4.6 Discussion

Overall, accounting for the linkage disequilibrium structure of the genome and aggregating highly-correlated SNP is seen to be a powerful alternative to standard marker analysis in the context of GWAS. In terms of risk prediction, our algorithm proves to be very effective at classifying individuals given their genotype, while in terms of the identification of loci, it shows its ability to identify genomic regions associated with a disease with a higher precision than standard methods.

It is also worth mentioning that our algorithm can also accommodate imputed variables as imputation in GWAS uses the linkage disequilibrium between variables to improve the coverage of variants. Our method being based on LD to define groups of common variants, we expect the group structure not to be impacted by imputation.

In this work we propose a four-step method explicitly designed to utilize the linkage disequilibrium in GWAS data. Our method combines, on the one hand, unsupervised learning methods that cluster correlated-SNP, and on the other hand, supervised learning techniques that identify the optimal number of clusters and reduce the dimension of the predictor matrix. We evaluated the method on numerical simulations and real datasets and compared the results with standard single-marker analysis and group-based approaches (SKATtree and SKATnotree). We remarked that the combination of our aggregating function with a ridge regression model leads to a major improvement in terms of predictive power when the linkage disequilibrium structure is strong enough, hence suggesting the existence of multivariate effects due to the combination of several SNP. These results remained consistent across two applications involving several binary traits (WTCCC and ankylosing spondylitis datasets).

====

= Required action =
Reproduce the part of the discussion above that begins at "Overall, accounting for" and ends after "than standard methods.".

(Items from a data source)

====

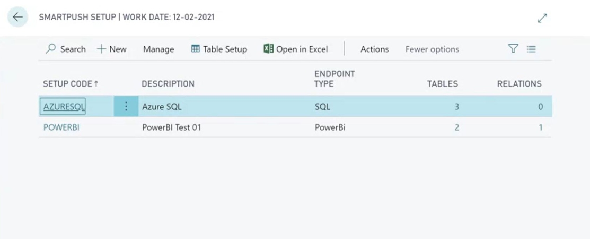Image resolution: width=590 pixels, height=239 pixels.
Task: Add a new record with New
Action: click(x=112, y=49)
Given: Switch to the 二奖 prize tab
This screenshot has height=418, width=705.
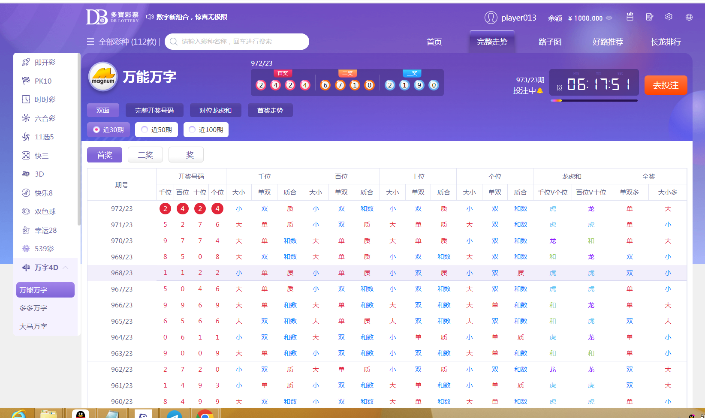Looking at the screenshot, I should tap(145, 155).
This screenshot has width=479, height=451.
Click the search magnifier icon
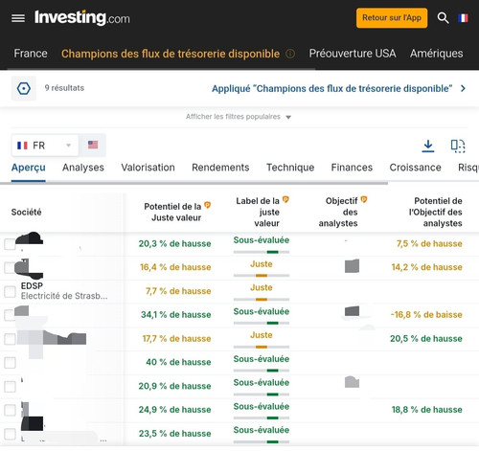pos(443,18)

====

= Answer =
Overall, accounting for the linkage disequilibrium structure of the genome and aggregating highly-correlated SNP is seen to be a powerful alternative to standard marker analysis in the context of GWAS. In terms of risk prediction, our algorithm proves to be very effective at classifying individuals given their genotype, while in terms of the identification of loci, it shows its ability to identify genomic regions associated with a disease with a higher precision than standard methods.